The Web of Life (22-3) Life Entangled

Life Entangled

The assortment of life on Earth is almost unimaginable: in size, shape, look, function, metabolism, and reproduction. Yet all life is locked into biochemical cycles of energy production that sustains trophic webs.

Sunlight is transformed by plant photosynthesis into usable energy, giving animals oxygen to breath, and the plants themselves become fodder for animals.
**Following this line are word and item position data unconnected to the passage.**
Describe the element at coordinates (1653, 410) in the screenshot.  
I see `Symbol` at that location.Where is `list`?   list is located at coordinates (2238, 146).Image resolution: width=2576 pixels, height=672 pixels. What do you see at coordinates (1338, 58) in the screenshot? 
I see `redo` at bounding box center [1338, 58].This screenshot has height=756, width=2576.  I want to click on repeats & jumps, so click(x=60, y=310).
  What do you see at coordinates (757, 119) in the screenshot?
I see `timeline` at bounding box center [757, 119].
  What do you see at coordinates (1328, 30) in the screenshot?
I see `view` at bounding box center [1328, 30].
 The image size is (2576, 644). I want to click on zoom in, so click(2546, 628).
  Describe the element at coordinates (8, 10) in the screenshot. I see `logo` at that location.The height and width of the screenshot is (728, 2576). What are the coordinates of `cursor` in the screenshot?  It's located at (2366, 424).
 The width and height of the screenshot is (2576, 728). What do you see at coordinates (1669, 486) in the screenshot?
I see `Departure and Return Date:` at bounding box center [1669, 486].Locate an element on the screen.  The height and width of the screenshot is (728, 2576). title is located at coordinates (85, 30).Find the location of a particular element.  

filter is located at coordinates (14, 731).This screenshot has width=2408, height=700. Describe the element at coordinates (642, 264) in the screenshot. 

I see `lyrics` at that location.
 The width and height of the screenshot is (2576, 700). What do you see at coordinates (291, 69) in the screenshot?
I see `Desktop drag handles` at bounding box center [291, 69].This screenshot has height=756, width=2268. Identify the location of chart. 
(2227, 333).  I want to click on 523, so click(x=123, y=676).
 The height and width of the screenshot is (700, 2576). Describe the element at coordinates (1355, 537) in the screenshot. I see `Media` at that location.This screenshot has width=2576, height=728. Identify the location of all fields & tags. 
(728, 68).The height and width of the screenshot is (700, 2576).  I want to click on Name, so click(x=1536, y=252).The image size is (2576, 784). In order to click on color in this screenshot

Interactions among species are the ties that bind communities together. ~ American ecological zoologist Mariano Rodriguez-Cabal et al

Organisms constantly interact with each other in a wide variety of ways. Meaningful relations most often involve food; sometimes shelter or other protection which amounts to not becoming food.

The ecological networks that emerge from these interactions strongly influence the population dynamics of species. In times of a relative environment equanimity, the gyres of these networks tend to stabilize into patterns of population activity.

Symbiosis is one of the fundamental mechanisms by which ecosystems become productive and robust. ~ Dutch evolutionary biologist Geerat Vermeij

Many plants get essential nutrients, notably nitrogen, by intimate association with bacteria and fungi. Fungi even provide health care to plants.

Sophisticated chemo-communication creates and maintains relationships. When first rooting, plants put out a chemical advertisement that bacteria and fungi respond to.